Let us take an example, where a single Facbeook post, generated a reach of 2.7K. This reach was achieved with the aid of the Facebook ‘Like’ and ‘Dislike’ feature. If 20% of those reached came through the ‘Dislike’ feature, then that would equate to 330 people reached through a negative interaction. See below:
While the recent ‘Reactions’ that Facebook rolled out include the angry and sad emotions, they do not express a “dislike”. I believe that they played it safe, by urging people to use different emotions that would likely lead to more engagement without them being overtly negative.
It can be argued that Facebook corporate users could benefit immensely from the ‘Dislike’ metric in terms of analysis and evaluation of their marketing campaigns. It is important to know what their target audience really think and feel about their products/services, however, it is a two edged sword, as the metric can also be quite dangerous to them.

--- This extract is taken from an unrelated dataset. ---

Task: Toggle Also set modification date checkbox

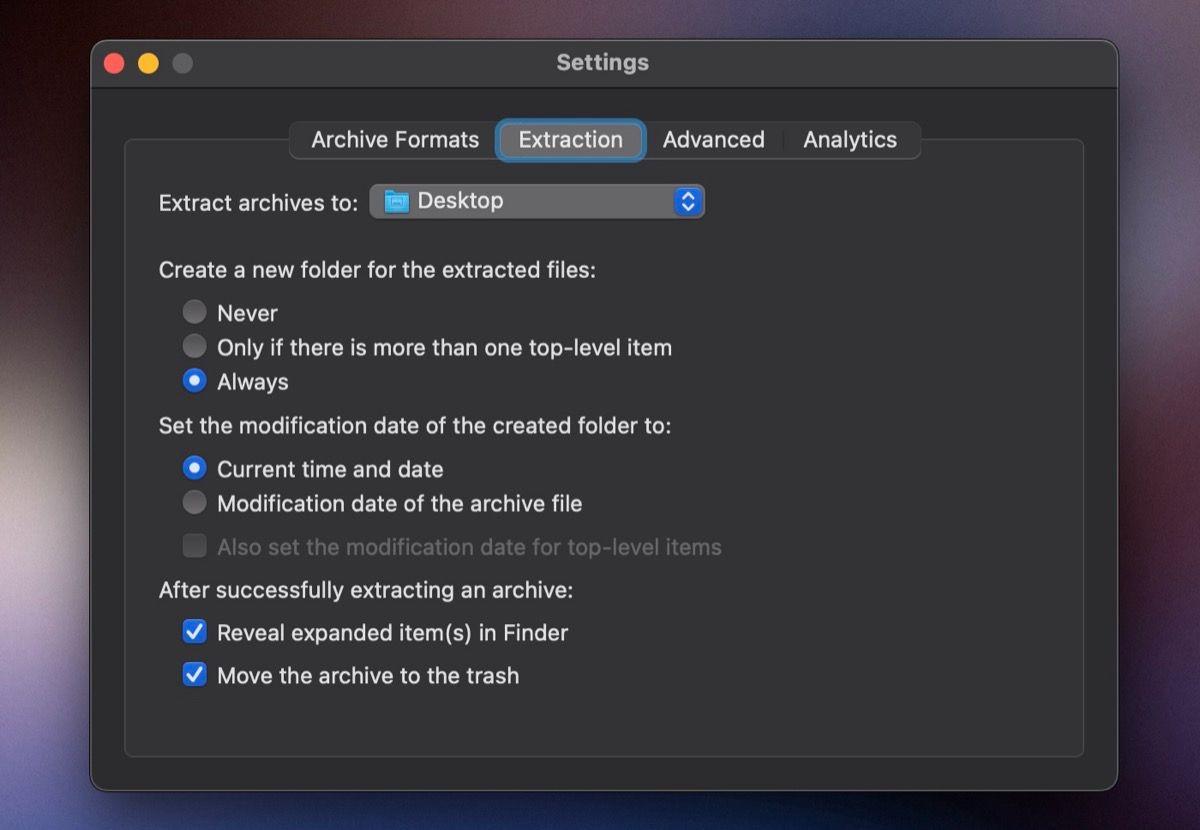Action: pyautogui.click(x=195, y=546)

One way for Facebook to offer full insights to their clients is to provide an alternative; the ‘Negative Feedback’ metric. This can be obtained from negative actions taken by users (that do not generate feed), such as hiding a page’s post(s), reporting spam or un-following a page (Unlike).
This makes it categorically incompatible to compare the “Negative Feedback” and the “Likes” metrics. One is a direct like, and the other is an indirect dislike. One generates feeds, while the other does not.
This avoidance of the ‘Dislike’ metric seems to be a common pattern among major social media networks. The only exception to this is YouTube. However, the content mix on YouTube is fundamentally different form that on Facebook. Video content creators are the ones subject to the ‘Dislikes’, while advertisers aren’t impacted in the same way. In this regard, YouTube users experience the exception of getting the ‘Dislike’ metric. However, the feature does not generate feed, as is the case with most other social media networks.